[[ DATA EXTRACT open ]]

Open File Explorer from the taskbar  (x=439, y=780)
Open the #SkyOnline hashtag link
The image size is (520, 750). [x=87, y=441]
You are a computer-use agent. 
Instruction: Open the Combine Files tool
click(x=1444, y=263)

[[ DATA EXTRACT closed ]]
[[ DATA EXTRACT open ]]

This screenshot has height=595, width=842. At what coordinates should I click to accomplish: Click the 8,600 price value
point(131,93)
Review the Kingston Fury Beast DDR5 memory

[[ DATA EXTRACT closed ]]
[[ DATA EXTRACT open ]]

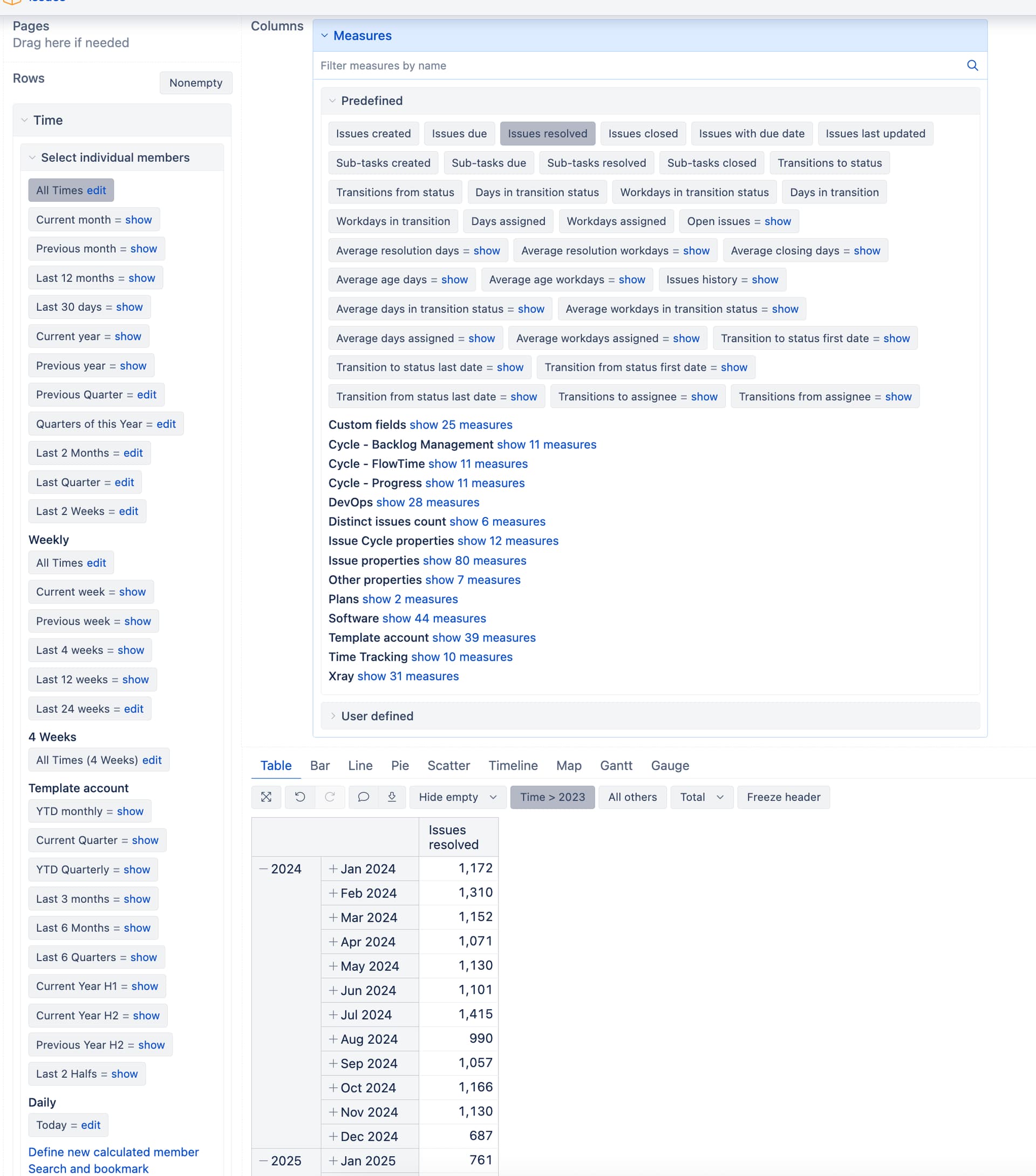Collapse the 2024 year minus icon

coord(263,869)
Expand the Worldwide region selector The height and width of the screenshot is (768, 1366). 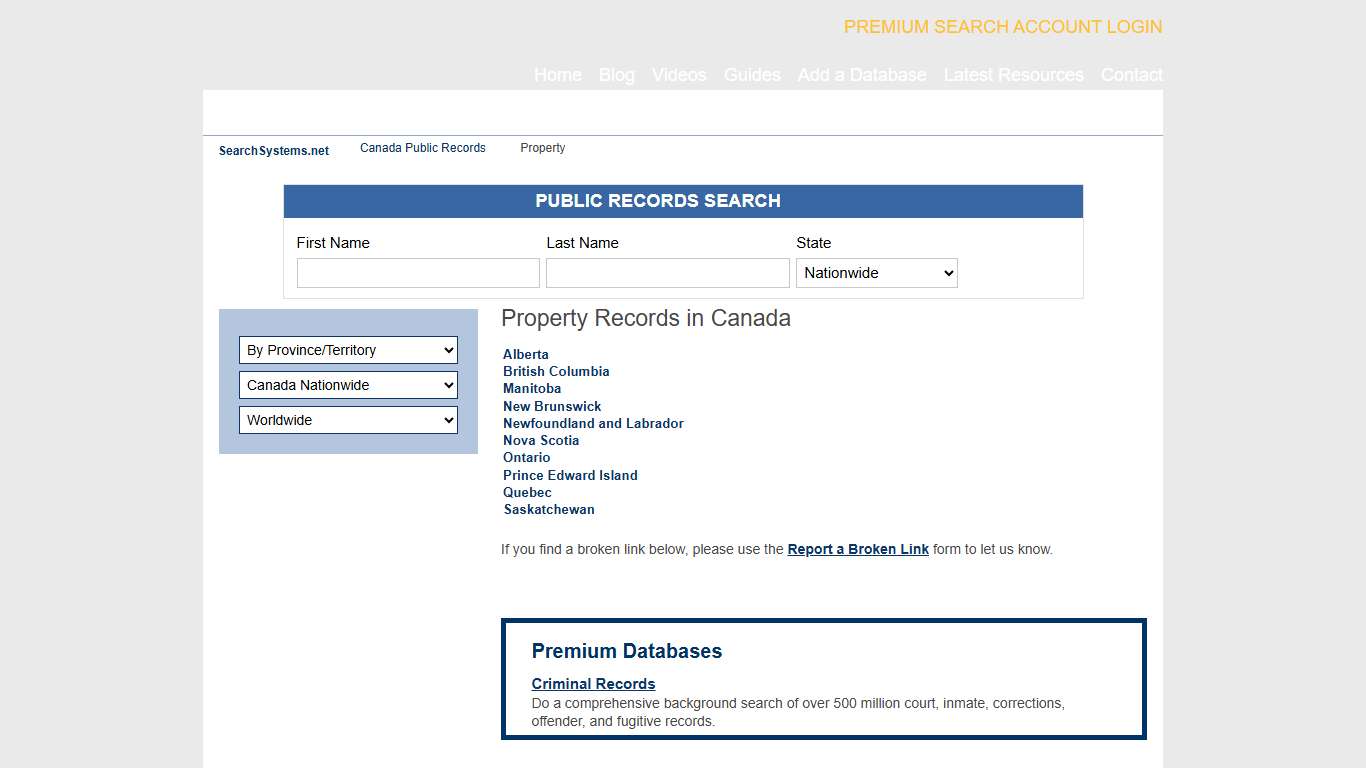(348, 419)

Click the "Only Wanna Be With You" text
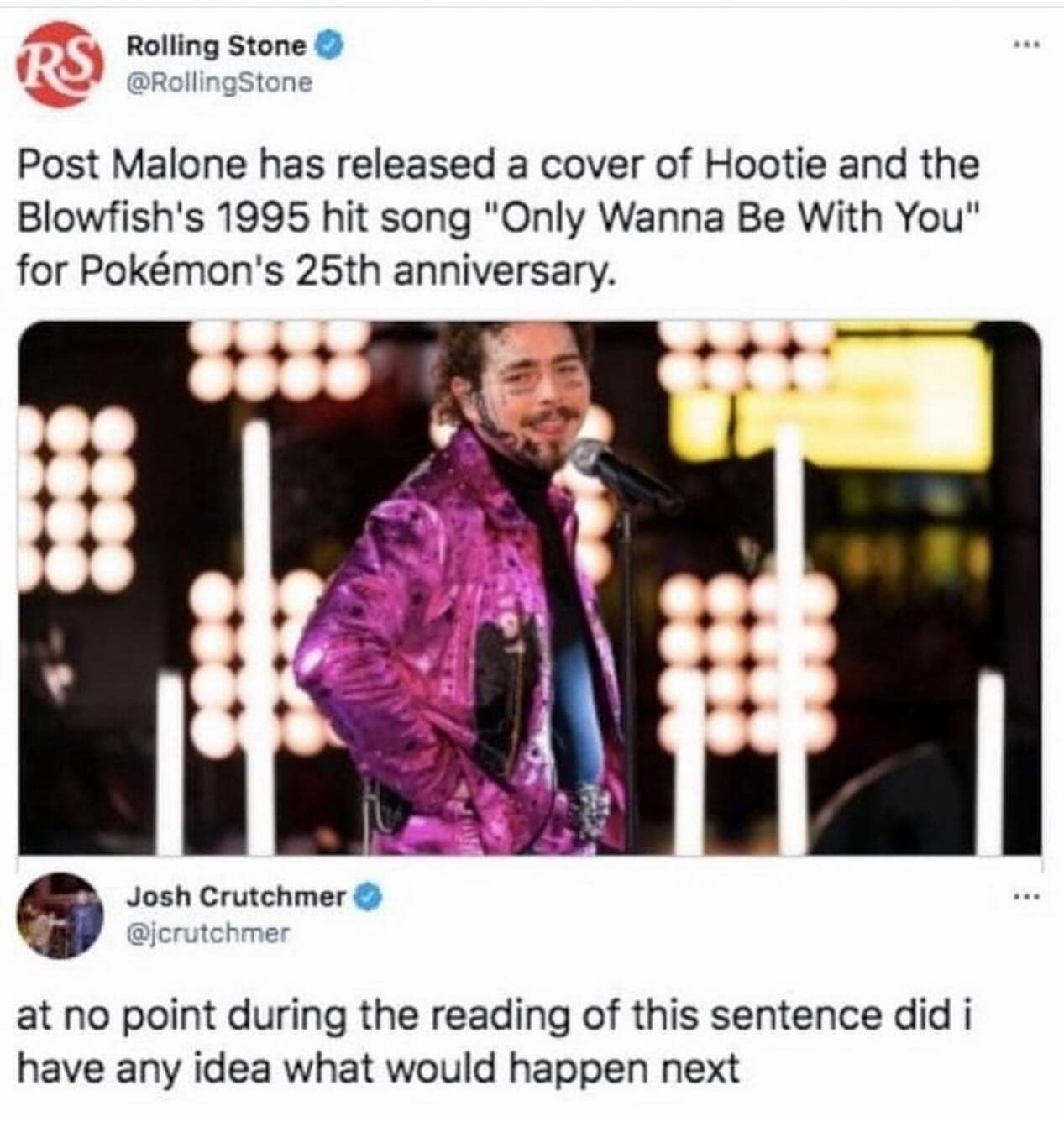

[[ DATA EXTRACT closed ]]

Within the material above, the line with "This screenshot has" opens the range and the line with "Review the Kingston Fury Beast DDR5 memory" closes it; reproduce that range word for word.

**EXERCISE SOLUTION**
This screenshot has height=595, width=842. At what coordinates should I click to accomplish: Click the 8,600 price value
point(131,93)
Review the Kingston Fury Beast DDR5 memory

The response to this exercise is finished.